Short problem:
Quote the listing below in full, reproducing every line without alteration.

Supplied data:
::::
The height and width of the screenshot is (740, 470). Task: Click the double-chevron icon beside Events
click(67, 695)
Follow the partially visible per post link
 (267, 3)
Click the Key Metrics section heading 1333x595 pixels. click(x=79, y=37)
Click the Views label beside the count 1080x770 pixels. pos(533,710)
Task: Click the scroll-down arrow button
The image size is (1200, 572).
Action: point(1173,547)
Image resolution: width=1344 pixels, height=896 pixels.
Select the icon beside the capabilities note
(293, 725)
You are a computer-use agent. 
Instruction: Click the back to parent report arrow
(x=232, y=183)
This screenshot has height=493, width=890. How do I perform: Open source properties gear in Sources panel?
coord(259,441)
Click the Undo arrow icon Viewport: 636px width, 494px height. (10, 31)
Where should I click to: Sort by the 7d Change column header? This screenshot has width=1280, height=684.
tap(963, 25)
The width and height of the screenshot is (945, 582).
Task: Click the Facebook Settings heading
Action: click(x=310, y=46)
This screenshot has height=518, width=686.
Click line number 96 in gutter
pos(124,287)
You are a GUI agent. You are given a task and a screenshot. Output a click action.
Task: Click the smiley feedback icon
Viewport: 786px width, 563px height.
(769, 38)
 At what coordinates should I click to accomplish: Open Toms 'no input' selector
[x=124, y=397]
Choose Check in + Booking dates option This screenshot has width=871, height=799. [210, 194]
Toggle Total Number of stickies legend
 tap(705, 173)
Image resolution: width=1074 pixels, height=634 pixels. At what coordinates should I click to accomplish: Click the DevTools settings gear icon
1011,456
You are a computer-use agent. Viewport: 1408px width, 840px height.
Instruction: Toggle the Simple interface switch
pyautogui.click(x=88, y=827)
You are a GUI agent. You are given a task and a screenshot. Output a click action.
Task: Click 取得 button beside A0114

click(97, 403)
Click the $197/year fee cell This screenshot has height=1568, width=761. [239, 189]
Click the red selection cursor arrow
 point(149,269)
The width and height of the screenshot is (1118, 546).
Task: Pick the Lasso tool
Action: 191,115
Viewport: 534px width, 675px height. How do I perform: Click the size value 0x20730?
::::
Written answer:
The height and width of the screenshot is (740, 470). Task: Click the double-chevron icon beside Events
click(67, 695)
Follow the partially visible per post link
 (267, 3)
Click the Key Metrics section heading 1333x595 pixels. click(x=79, y=37)
Click the Views label beside the count 1080x770 pixels. pos(533,710)
Task: Click the scroll-down arrow button
The image size is (1200, 572).
Action: point(1173,547)
Image resolution: width=1344 pixels, height=896 pixels.
Select the icon beside the capabilities note
(293, 725)
You are a computer-use agent. 
Instruction: Click the back to parent report arrow
(x=232, y=183)
This screenshot has height=493, width=890. How do I perform: Open source properties gear in Sources panel?
coord(259,441)
Click the Undo arrow icon Viewport: 636px width, 494px height. (10, 31)
Where should I click to: Sort by the 7d Change column header? This screenshot has width=1280, height=684.
tap(963, 25)
The width and height of the screenshot is (945, 582).
Task: Click the Facebook Settings heading
Action: click(x=310, y=46)
This screenshot has height=518, width=686.
Click line number 96 in gutter
pos(124,287)
You are a GUI agent. You are given a task and a screenshot. Output a click action.
Task: Click the smiley feedback icon
Viewport: 786px width, 563px height.
(769, 38)
 At what coordinates should I click to accomplish: Open Toms 'no input' selector
[x=124, y=397]
Choose Check in + Booking dates option This screenshot has width=871, height=799. [210, 194]
Toggle Total Number of stickies legend
 tap(705, 173)
Image resolution: width=1074 pixels, height=634 pixels. At what coordinates should I click to accomplish: Click the DevTools settings gear icon
1011,456
You are a computer-use agent. Viewport: 1408px width, 840px height.
Instruction: Toggle the Simple interface switch
pyautogui.click(x=88, y=827)
You are a GUI agent. You are given a task and a screenshot. Output a click action.
Task: Click 取得 button beside A0114

click(97, 403)
Click the $197/year fee cell This screenshot has height=1568, width=761. [239, 189]
Click the red selection cursor arrow
 point(149,269)
The width and height of the screenshot is (1118, 546).
Task: Pick the Lasso tool
Action: 191,115
Viewport: 534px width, 675px height. How do I perform: Click the size value 0x20730?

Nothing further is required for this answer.